E não faltarão golpes abaixo da cintura, que poderão atingir diretamente a sua honra, e a ação direta serve como o escopo em que a batalha, a guerra, será decidida, e como se diz, não se faz um bom omelete sem quebrar alguns ovos, e os que são derrotados neste trajeto podem ser estes que ficam quebrados pelo caminho, em relação à nossa permanente construção biográfica. Golpes baixos não faltam e não faltarão, é preciso estar atento e forte.
As regras são claras e as consequências para quem as subverte são inauditas, dolorosas, não existe pena e comiseração com o erro, existe sim correção, e mais adiante, corretivo, e que é definitivo. Não há qualquer coitadismo, pois escolhemos, decidimos e deliberamos, e isto ocorre o tempo todo, diariamente, a cada gesto corporal e mental. Portanto, a responsabilidade física e moral sempre está em jogo, o tempo inteiro.
A liberdade é uma mistura de conquista e merecimento, a prisão, por sua vez, é um merecimento das consequências de atos nefastos, que confrontam a civilização com o que há de mais asqueroso, moralmente e existencialmente, e a afronta, o assédio, de uma sucursal do inferno, toma uma rasteira precisa, cirúrgica, metódica, sistemática. Não se reclama do destino, não se blasfema a própria sorte azarada de terem sido pegos em flagrante, é do jogo perder, ser derrotado, e mau perdedor é pior, vamos com sangue nos olhos, com a faca nos dentes, para liquidar a fatura, sem mais.
A vitória é um anelo pleno sobre anelos liquidados. Prestes a pegar os frutos, Tântalo escorrega e cai, esta é a lei da verdade, não se dá asas à cobra, e as regras do jogo são obedecidas, querendo ou não, justamente por suas consequências. Abrir o olho, se orientar, não são meras expressões, são rotas prudentes, bem urdidas, e para quem está cochilando, um sacode que a vida pode dar quando necessário. O susto, a pegadinha, é exatamente para formar o caráter, esta é a questão.
A formação pela derrota é uma universidade para os fortes, pois os fracos olham para o abismo, flertam, e o abismo passa a olhar para eles, pois o atalho do cambalacho leva ao abismo, e o caráter em questão é subsumido pelo desastre de seus próprios atos. Os sintomas são auto evidentes, e as causas claras, para quem sabe ler situações, gestos e atos. Não tem mistério, e o derrotado é obrigado a lidar com este desconhecido, seu próprio futuro, o que ele terá que pensar finalmente, uma vez que seu anelo foi destruído, sua ambição sem nobreza colocada em xeque.
A confrontação existencial pela qual passa o derrotado é intensa, merecida, precisa em seu propósito, e fico feliz em informar que não há escapatória, a universidade da vida tem suas próprias leis.

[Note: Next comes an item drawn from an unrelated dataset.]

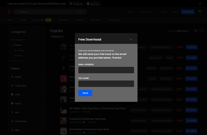The width and height of the screenshot is (207, 135).
Task: Open the search scope Tracks dropdown
Action: [x=80, y=12]
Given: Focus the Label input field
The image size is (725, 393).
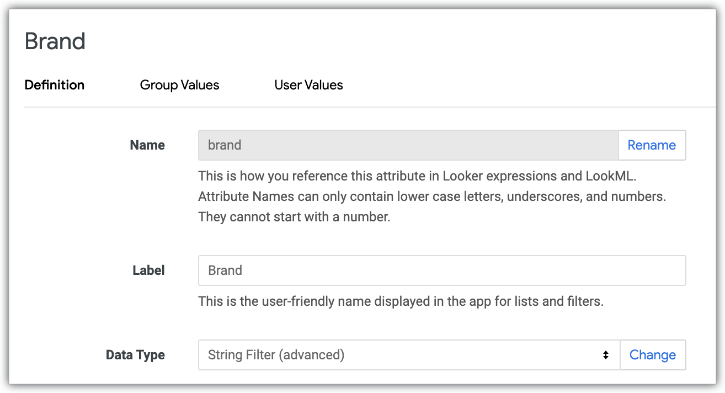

E digo que uma destas leis da vida responde pelo nome de evolução, que é uma régua, uma métrica, em que uns avançam e outros sucumbem, podem devoluir, regredir, acontece também, não é algo linear, pois a evolução também é uma escolha, uma decisão e uma deliberação, mas como lei da natureza, ela se dá itself, no todo, ou em certa conjuntura, até como nêmesis sobre os que regridem e sucumbem.
Uma conquista, uma vitória, é um merecimento de um esforço e sobretudo de uma postura, contra inúmeras correntezas, de benesses das quais o inferno está cheio, e não tem choro, a bala vai no alvo, o desiderato foi e é implacável. A vida biográfica não dorme no ponto, e a honra não poderá sofrer mácula, a reputação não joga com a glória, mas com a verdade, e este é o jogo supremo da vida, sua verdade, seus fatos, sua própria história, que não foi colonizada, alienada, sequestrada. A vitória é a vida plena, em que se escolhe, se decide e se delibera, sempre com os horizontes amplos em que o olhar pode se abrir e se expandir, feliz consigo mesmo e com seus eleitos.
Gustavo Bastos, filósofo e escritor.